Na segunda-feira, 15 de junho de 2026, uma operação conjunta da Delegacia de Investigação de Furtos e Roubos de Cargas (DFRC) e da Diretoria Estadual de Investigações Criminais (DEIC) resultou na prisão de um foragido em Florianópolis. O homem, condenado por extorsão de um investidor de Bitcoinestava sendo procurado pela Justiça de Rondônia.
A ação policial foi realizada em apoio a uma investigação da Delegacia de Investigações Gerais (DIG) de Araçatuba, em São Paulo, que cumpria mandados de busca e apreensão. Durante as diligências, os agentes descobriram a localização do foragido e o prenderam, encaminhando-o para o sistema prisional para cumprir a pena imposta.
O crime que levou à condenação
O caso que resultou na condenação do foragido ocorreu em dezembro de 2019. A vítima, um trader de Bitcoin identificado como Arcilio, foi sequestrada por um grupo criminoso liderado por Elcione. O crime começou com um pedido de ajuda da vítima para resolver pendências de trânsito.
O que começou como uma relação de amizade de mais de vinte anos entre Arcilio e Elcione rapidamente se transformou em um sequestro violento. Homens encapuzados invadiram a residência de Elcione, renderam Arcilio e o levaram para uma área rural afastada. Lá, o investidor foi amarrado a uma árvore e agredido por horas.
O plano falho de extorsão
Os sequestradores exigiram as chaves de acesso aos fundos em criptomoedas de Arcilio. No entanto, o plano falhou porque o aplicativo do celular da vítima não continha as senhas necessárias para liberar as transferências. Além do roubo de Bitcoin, os criminosos levaram um cordão de ouro, R$ 3.500 em espécie e documentos pessoais.
O grupo liderado por Elcione ameaçou a vítima de morte para evitar que ela registrasse queixa na delegacia. Eles também cogitaram invadir a casa de Arcilio em busca de um computador com as chaves privadas de Bitcoin, mas desistiram por medo de chamar a atenção das autoridades.
A fuga e a captura
Os sequestradores mantiveram Arcilio preso no porta-malas de um carro para decidir os próximos passos. Durante o trajeto, o investidor conseguiu abrir o compartimento de carga por dentro e correu em direção a um hospital em Porto Velho, onde os seguranças afastaram os agressores com armas de fogo.

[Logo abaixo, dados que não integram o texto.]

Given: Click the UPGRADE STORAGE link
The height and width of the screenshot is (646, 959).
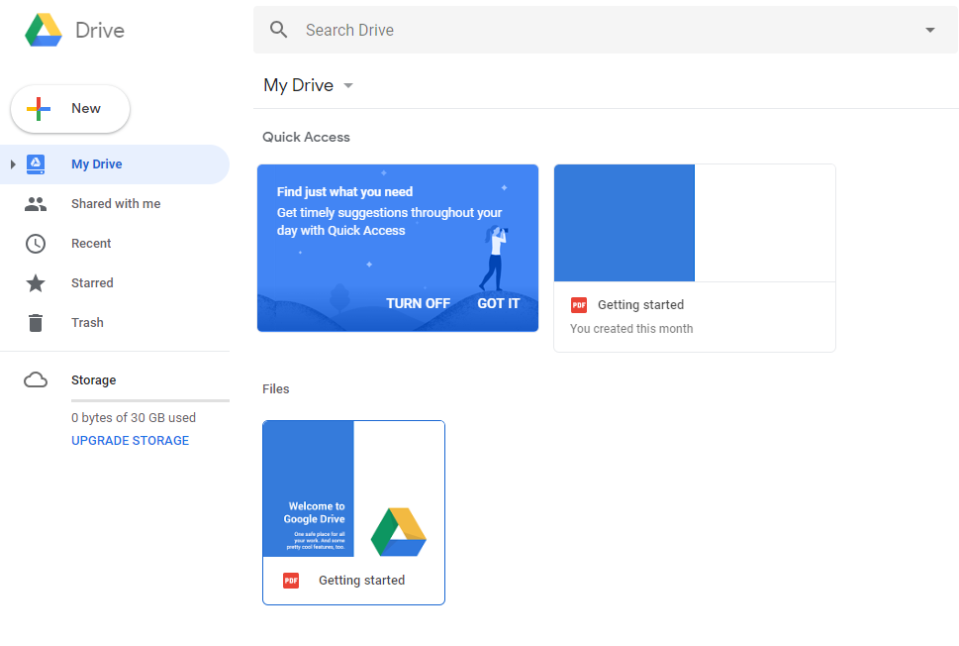Looking at the screenshot, I should 130,441.
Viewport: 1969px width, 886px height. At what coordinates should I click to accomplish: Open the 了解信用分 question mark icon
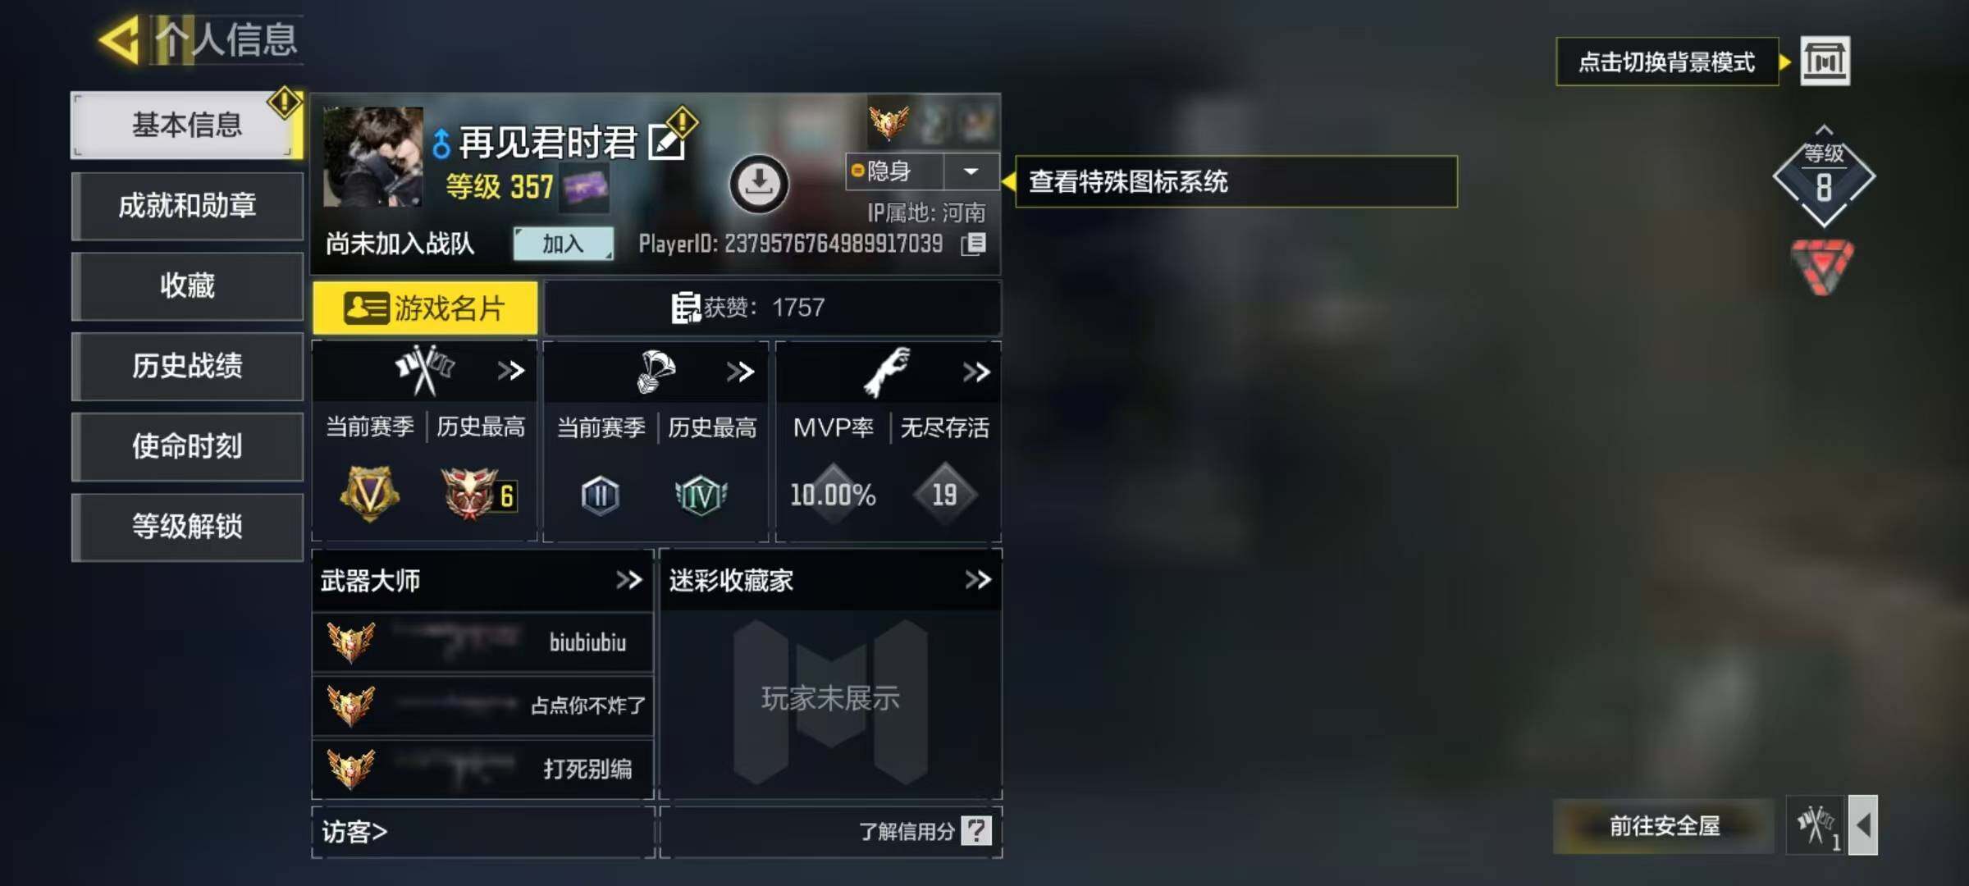click(977, 830)
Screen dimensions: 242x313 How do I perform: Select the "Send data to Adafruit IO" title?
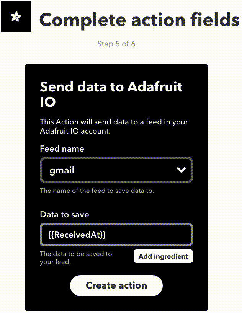coord(111,94)
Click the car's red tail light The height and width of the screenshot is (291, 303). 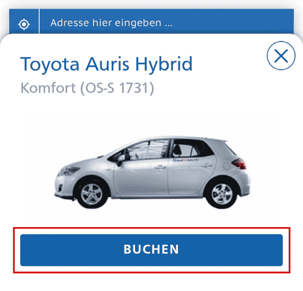[240, 163]
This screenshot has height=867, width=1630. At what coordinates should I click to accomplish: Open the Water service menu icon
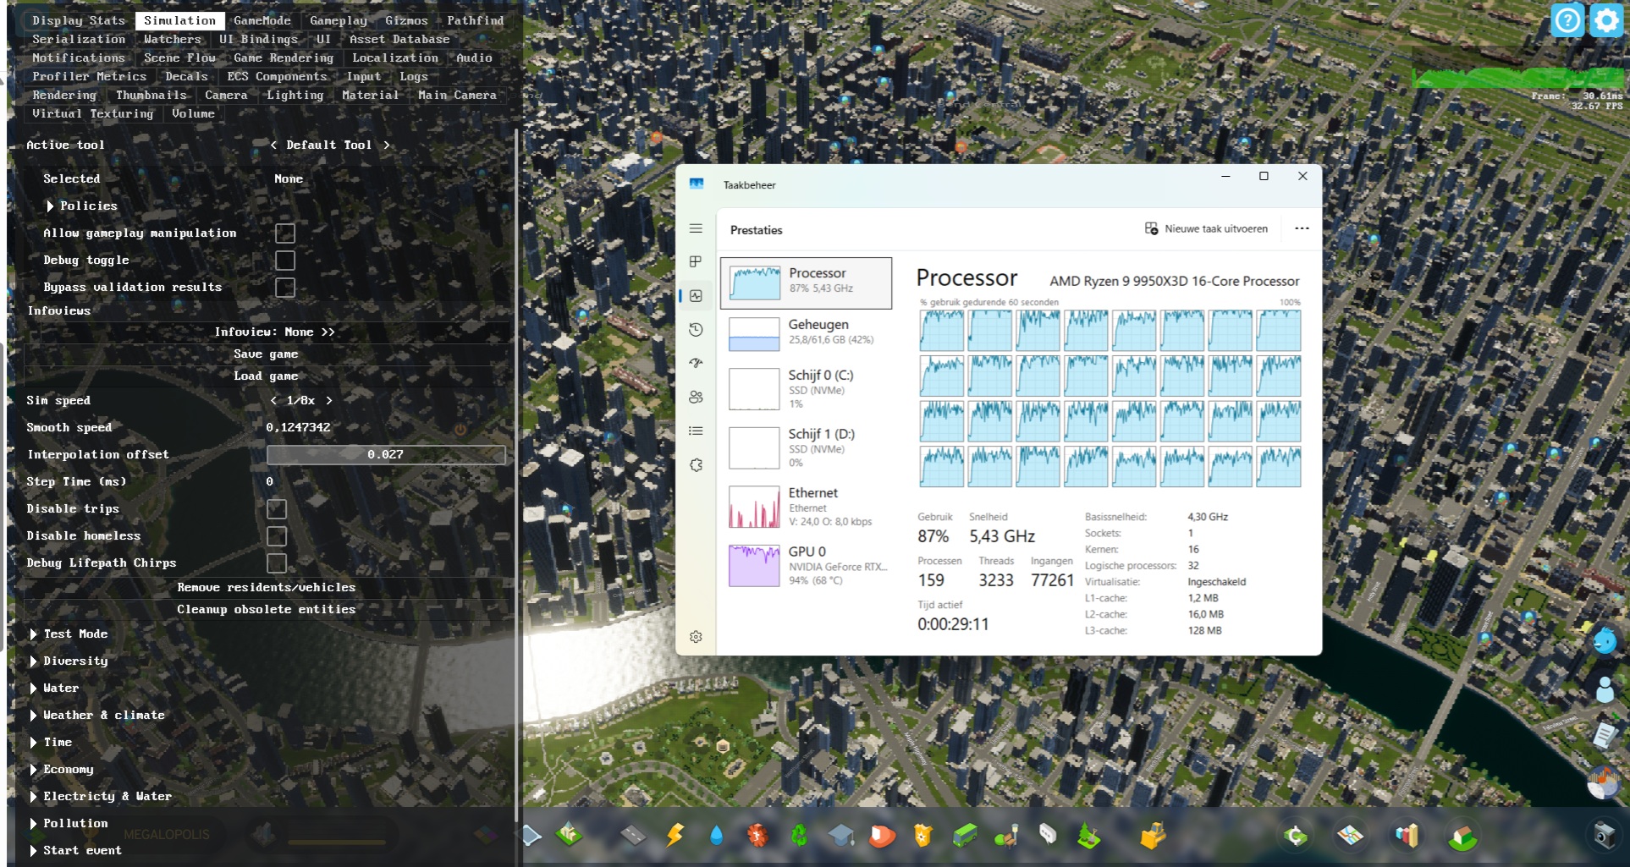point(714,837)
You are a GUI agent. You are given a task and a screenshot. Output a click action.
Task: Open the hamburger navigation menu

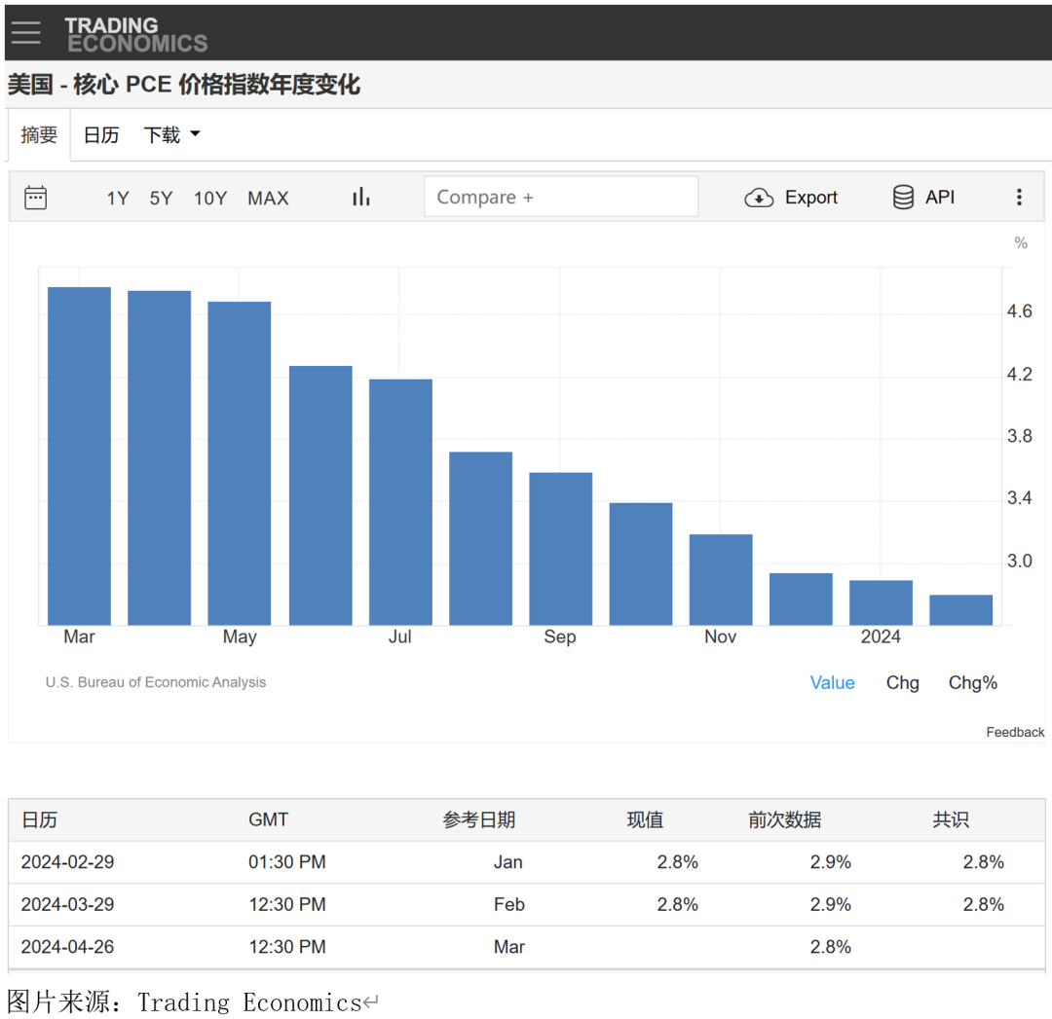pos(26,32)
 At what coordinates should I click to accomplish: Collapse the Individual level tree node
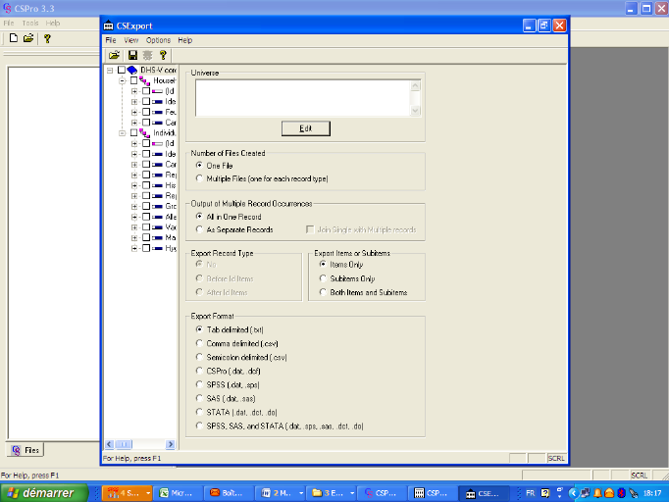pos(123,132)
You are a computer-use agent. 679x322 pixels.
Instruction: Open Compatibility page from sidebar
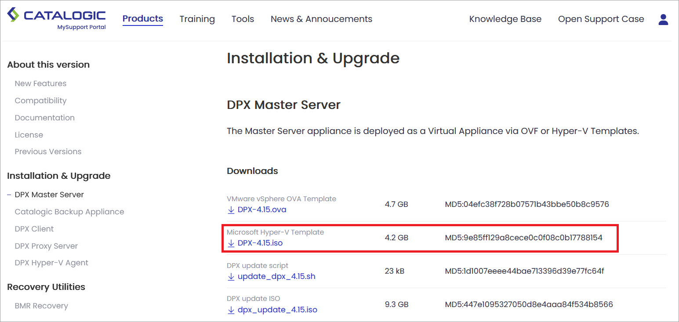(40, 101)
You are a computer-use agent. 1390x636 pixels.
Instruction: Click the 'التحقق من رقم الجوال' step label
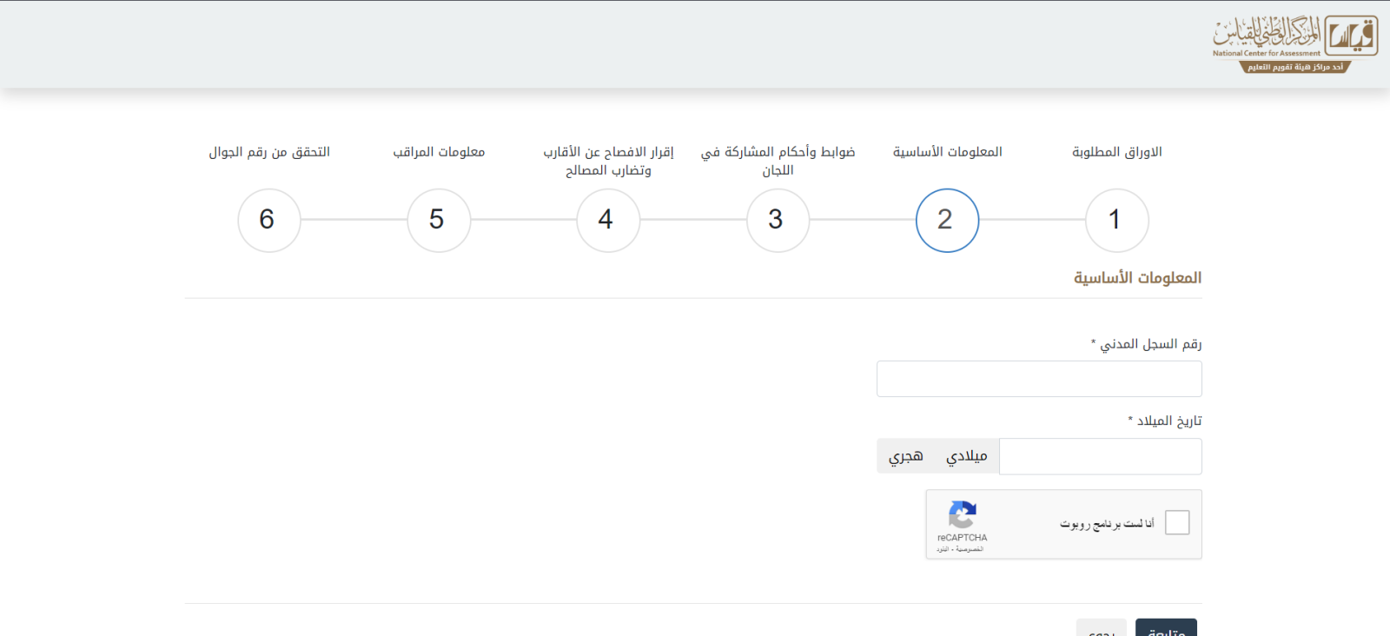pyautogui.click(x=269, y=152)
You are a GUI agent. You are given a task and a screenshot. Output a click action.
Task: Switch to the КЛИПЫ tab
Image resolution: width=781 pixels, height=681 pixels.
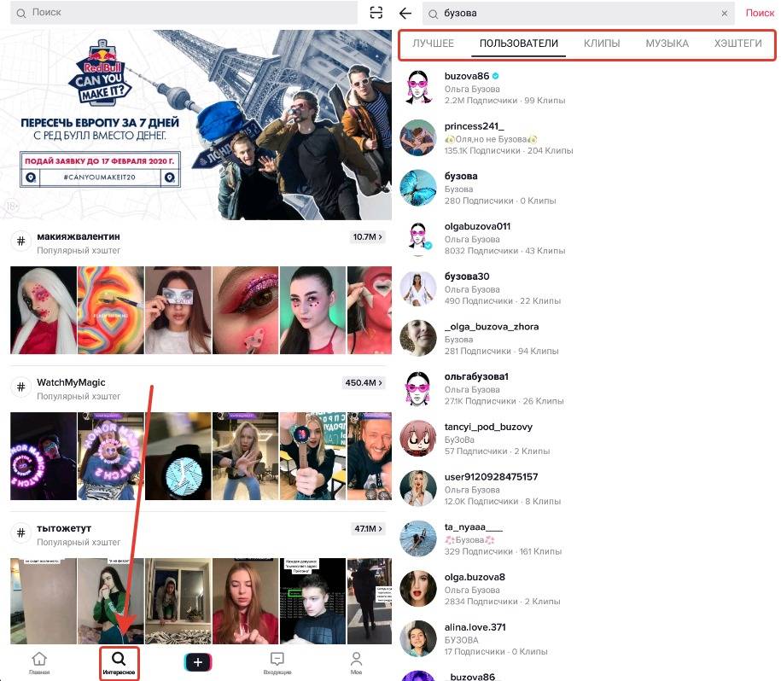pyautogui.click(x=602, y=44)
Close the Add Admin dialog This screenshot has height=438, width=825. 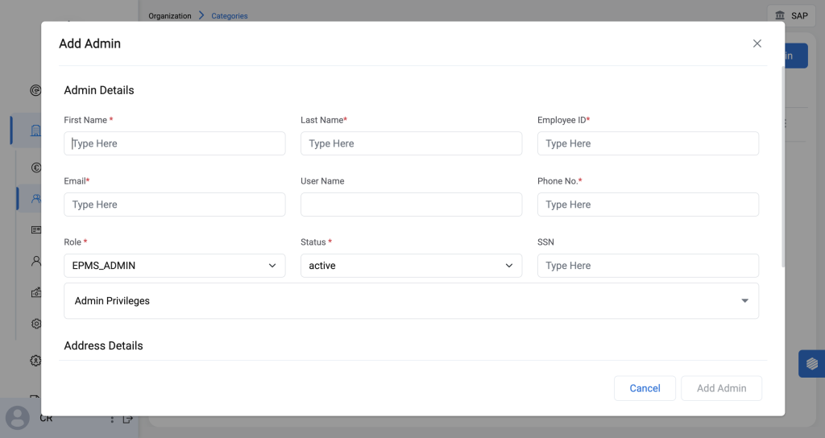757,43
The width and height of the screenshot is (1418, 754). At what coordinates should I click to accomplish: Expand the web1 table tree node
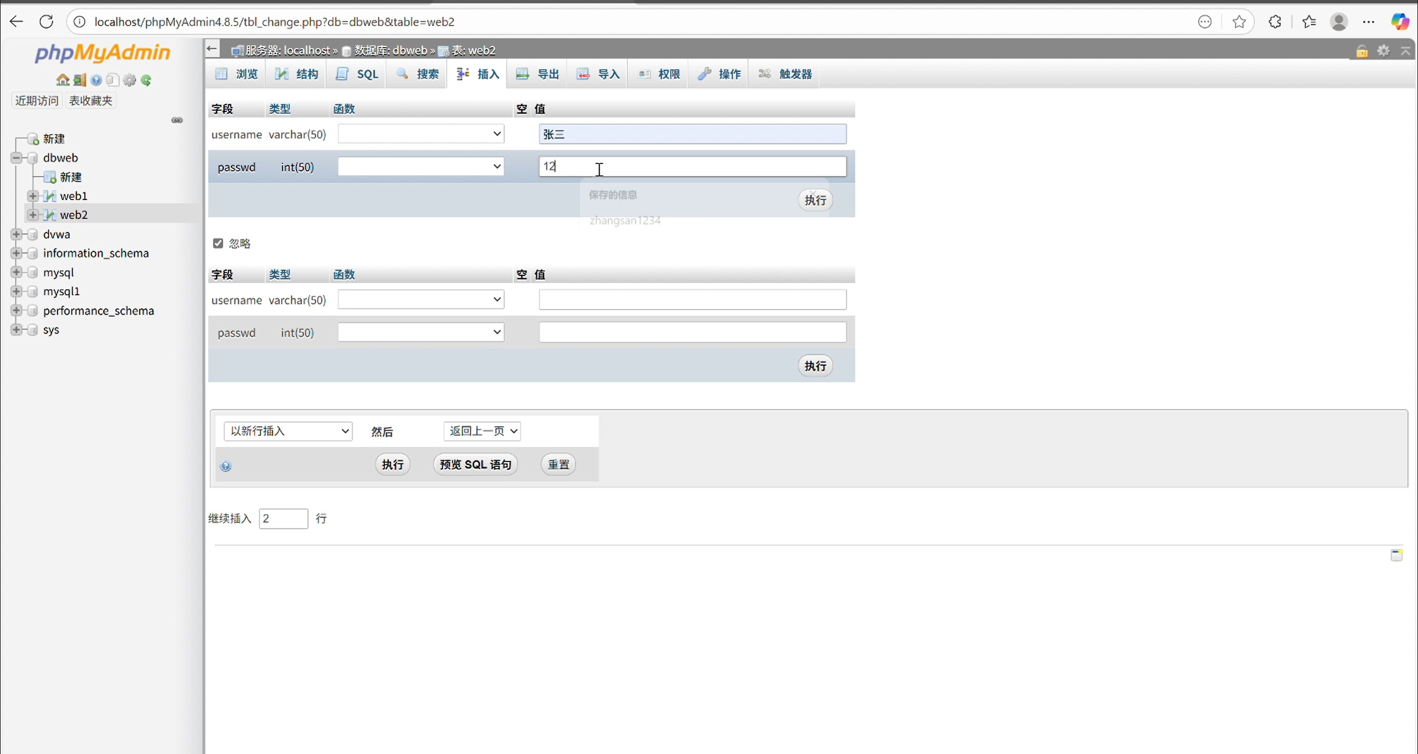(33, 196)
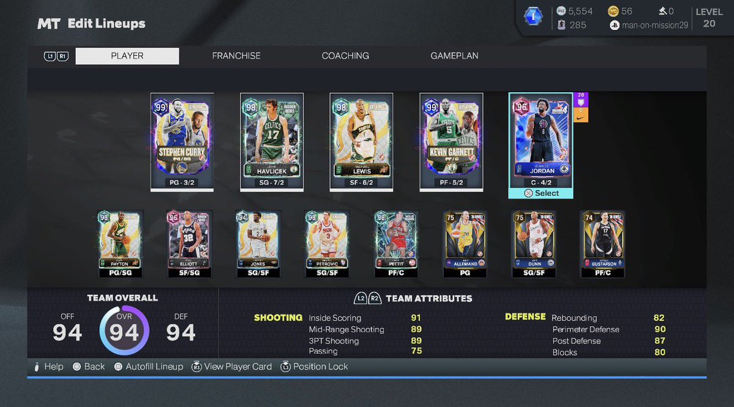Open Help from the bottom bar icon
The height and width of the screenshot is (407, 734).
click(37, 367)
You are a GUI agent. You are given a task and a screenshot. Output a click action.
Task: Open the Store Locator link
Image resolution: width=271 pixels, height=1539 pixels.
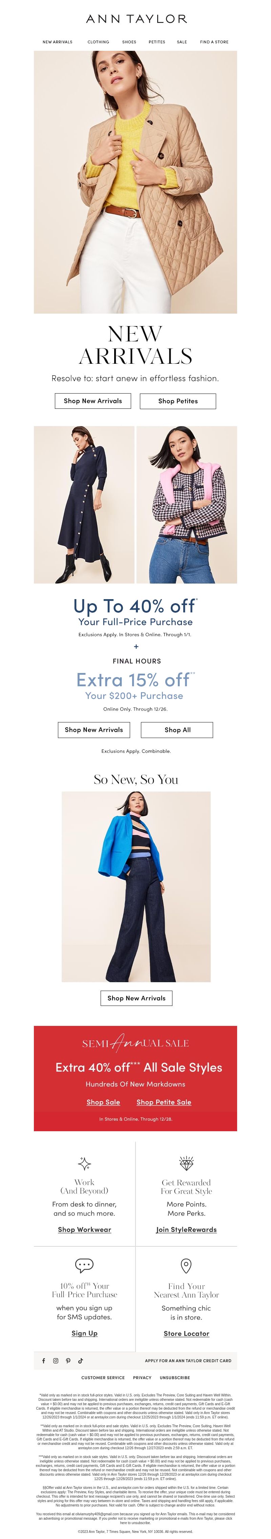click(x=186, y=1333)
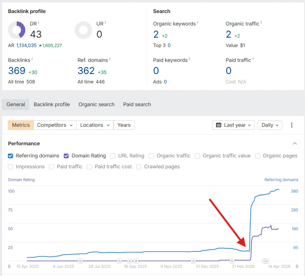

A Polícia Civil assumiu o caso e identificou rapidamente os participantes da emboscada. A prisão em Santa Catarina encerrou a fuga do foragido, que agora cumprirá a pena de 16 anos de reclusão determinada pela Justiça de Porto Velho.
O desfecho do caso
O mandante do crime, Elcione, foi condenado a 20 anos de prisão, enquanto o comparsa Helton recebeu uma sentença de 16 anos. Um terceiro suspeito foi absolvido por falta de provas. A operação policial em Florianópolis representou o encerramento de uma investigação que envolveu forças policiais de diferentes estados.
A prisão do foragido em Santa Catarina é um exemplo do trabalho conjunto das autoridades na busca por justiça e na proteção dos investidores de criptomoedas contra crimes violentos.